**Problem statement**:
Retype, without changes, every line from the line that contains "Task: Click the" through the final line of the records. Exclude pictures.

**Excerpted records**:
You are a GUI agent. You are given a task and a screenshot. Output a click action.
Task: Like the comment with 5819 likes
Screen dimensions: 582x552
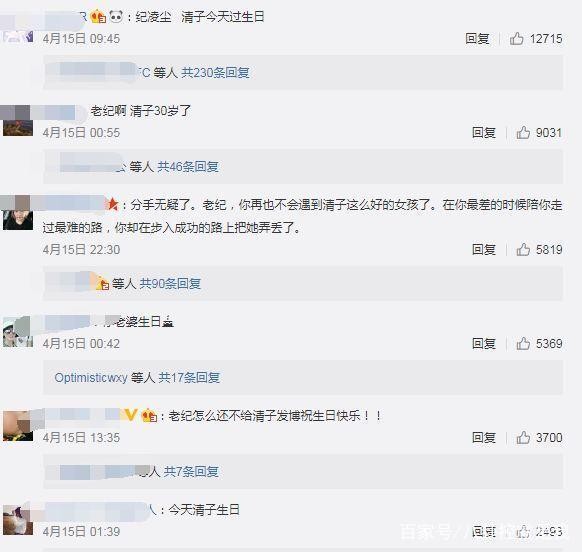523,249
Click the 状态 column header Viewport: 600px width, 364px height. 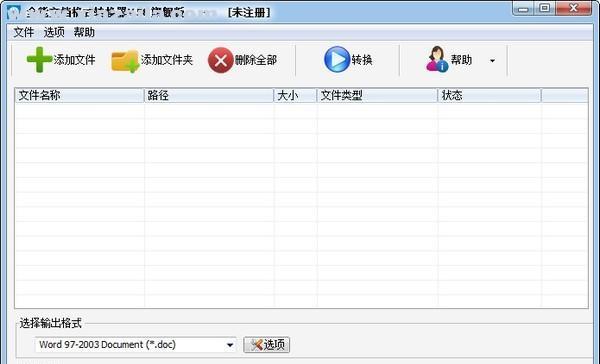click(x=489, y=95)
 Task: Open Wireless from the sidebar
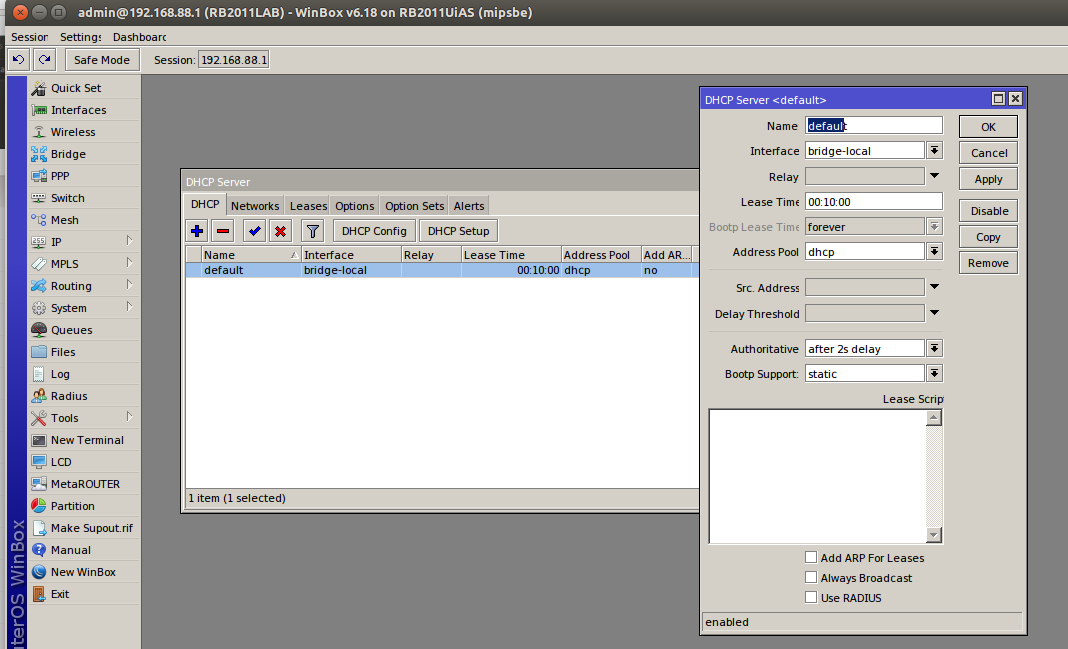coord(73,132)
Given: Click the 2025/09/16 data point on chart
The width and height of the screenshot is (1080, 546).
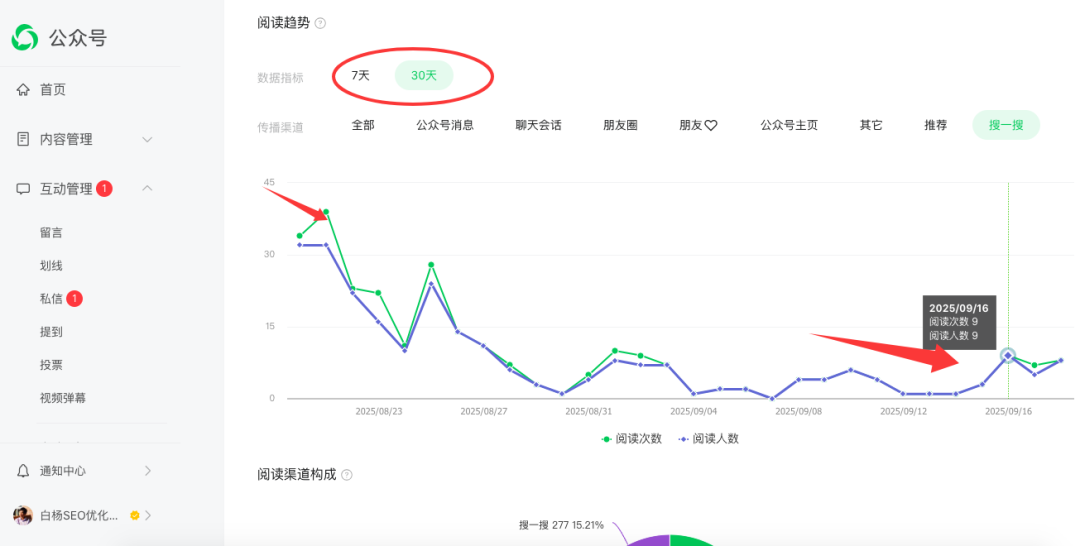Looking at the screenshot, I should tap(1008, 355).
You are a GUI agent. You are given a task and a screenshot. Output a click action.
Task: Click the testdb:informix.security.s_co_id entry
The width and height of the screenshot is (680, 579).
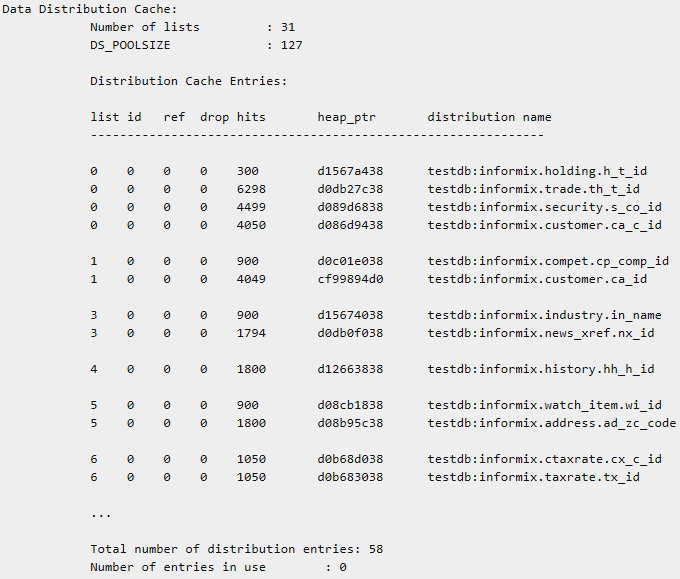tap(544, 207)
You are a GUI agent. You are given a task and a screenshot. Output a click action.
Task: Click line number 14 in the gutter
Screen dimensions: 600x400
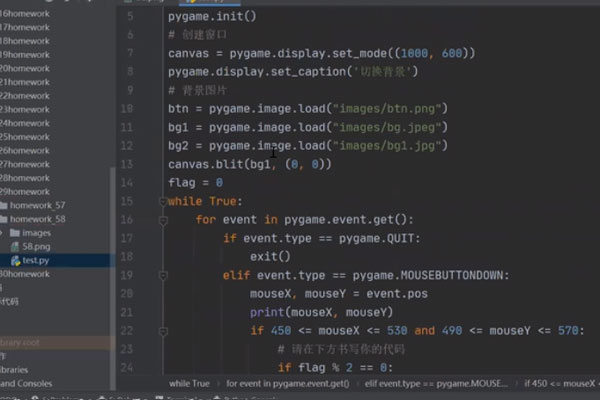click(x=126, y=182)
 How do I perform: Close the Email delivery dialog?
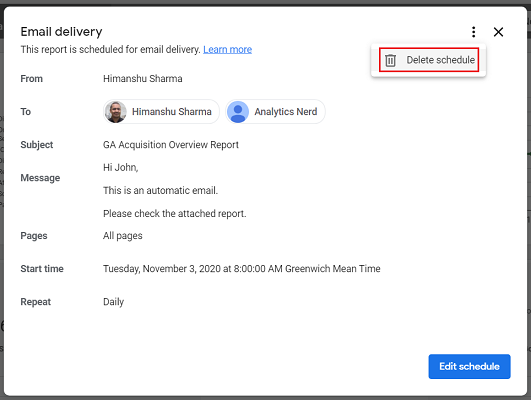coord(498,32)
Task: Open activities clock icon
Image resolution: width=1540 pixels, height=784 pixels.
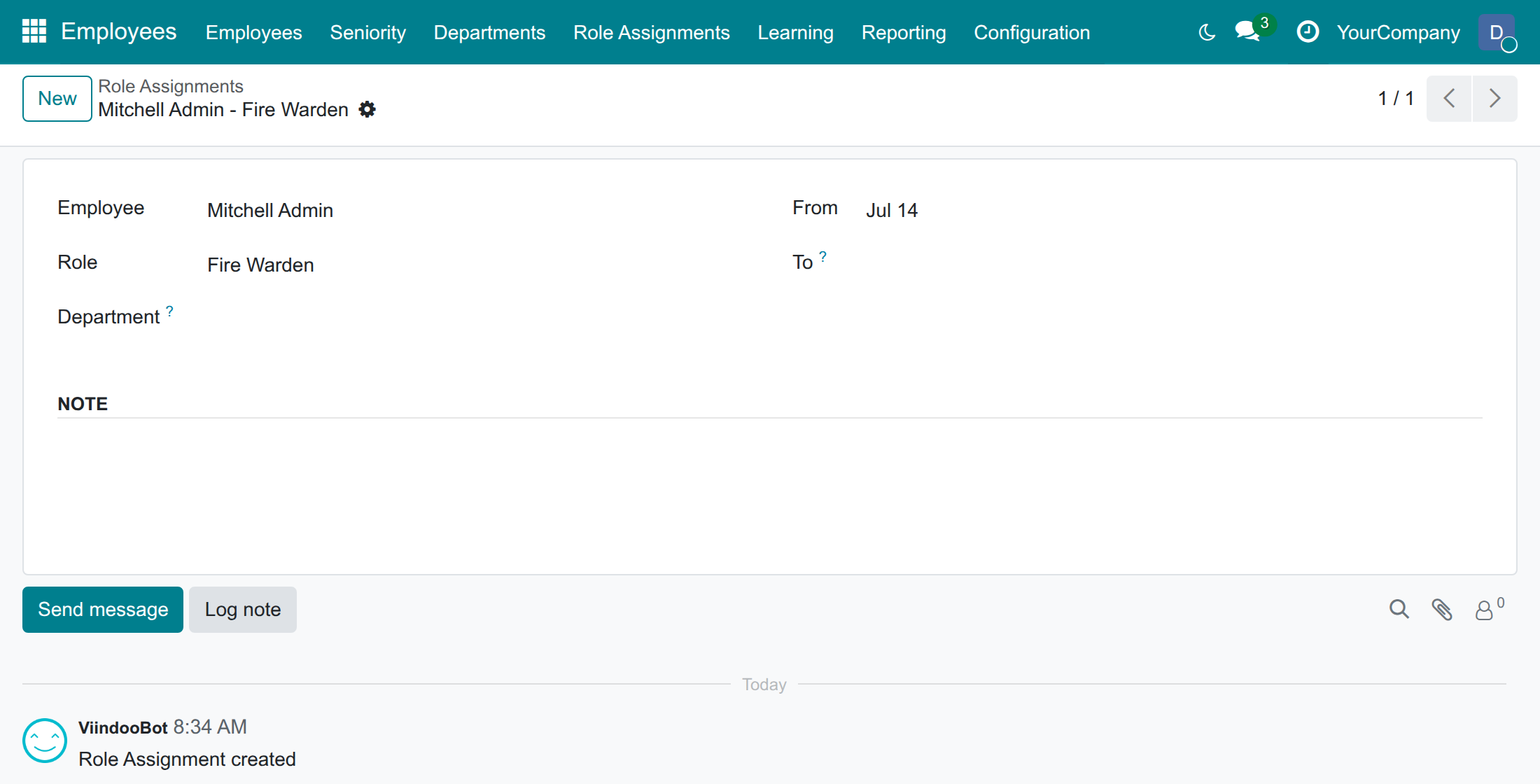Action: [1308, 31]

**Task solution**:
Task: Click the testdb:informix.security.s_co_id entry
The width and height of the screenshot is (680, 579).
tap(544, 207)
You are a GUI agent. You are given a task and a screenshot. Output a click action.
Task: Click line number 14 in the gutter
Screen dimensions: 600x400
click(x=126, y=182)
 How do I perform: Close the Email delivery dialog?
coord(498,32)
Task: Open activities clock icon
Image resolution: width=1540 pixels, height=784 pixels.
Action: [1308, 31]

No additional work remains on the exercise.